**Source document:**
========================================================================

Reddick has published work in such journals as Ambit,[11][12] The Guardian, PN Review, The Clearing,[13] Agenda, The North,[9] The Poetry Review,[14] and And Other Poems.[15] Through her ecopoetry publications, she has been noted as "an academic expert on poetry, landscape and the environment",[7] and won several awards, including a Northern Writers' Award for memoir and poetry, and a place on the 2017–18 Jerwood/Arvon mentoring scheme.[9] Apart from Ted Hughes's work, she has also published commentary on the works of Fiona Benson, David Harsent,[16] Paul Lomami Tchibamba,[17] Keith Sagar,[18] Alice Oswald,[19] John Kinsella,[20] Nancy Campbell,[21] and more.

========================================================================

**Recorded data:**
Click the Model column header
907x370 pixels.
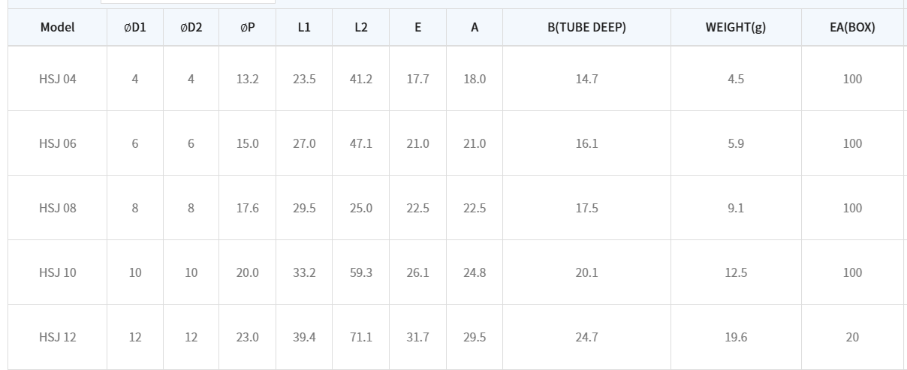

========================================================================

**Parts of the exercise:**
a) Rewrite the paragraph beginning "Reddick has published work" from the passage on Reddick's writing as a short bulleted list that keeps its main facts.
b) Carry on the passage about Reddick's writing and awards from its last sentence.

**Results by task:**
a)
- Journals: Ambit, The Guardian, PN Review, The Clearing, Agenda, The North, The Poetry Review, and And Other Poems
- Her ecopoetry publications have led to her being described as "an academic expert on poetry, landscape and the environment"
- Awards: a Northern Writers' Award for memoir and poetry, and a place on the 2017–18 Jerwood/Arvon mentoring scheme
- Commentary: on Ted Hughes's work, and also on Fiona Benson, David Harsent, Paul Lomami Tchibamba, Keith Sagar, Alice Oswald, John Kinsella, Nancy Campbell, and others

b)
In 2019, Reddick was awarded the first prize of £500 in the Ambit Poetry Competition for her poem 'In the Burning Season', a "wild fiery folkloric poem", selected by the poet Liz Berry.[22] In 2020, she published Poetry, Grief and Healing, "a collection of moving and uplifting poems by leading poets", with Dog Horn Publishing;[23] and following her book about Hughes as an ecopoet, she published another, Anthropocene Poetry: Place, Environment, and Planet, with Palgrave Macmillan in 2023. The same year, Reddick also published her debut collection, Burning Season, with Bloodaxe Books, which won the 2023 Best UK First Collection for Ecopoetry at the Laurel Prize ceremony[24] and was shortlisted for the Scottish Poetry Book of the Year 2023.[25] Writing for Harriet Books, Rebecca Morgan Frank noted that "[d]estruction and care coexist throughout" the collection, calling it a reflection of "our human contradictions."[26] The collection's title poem 'Burning Season' was awarded the third prize in the Ginkgo Prize for Ecopoetry 2022.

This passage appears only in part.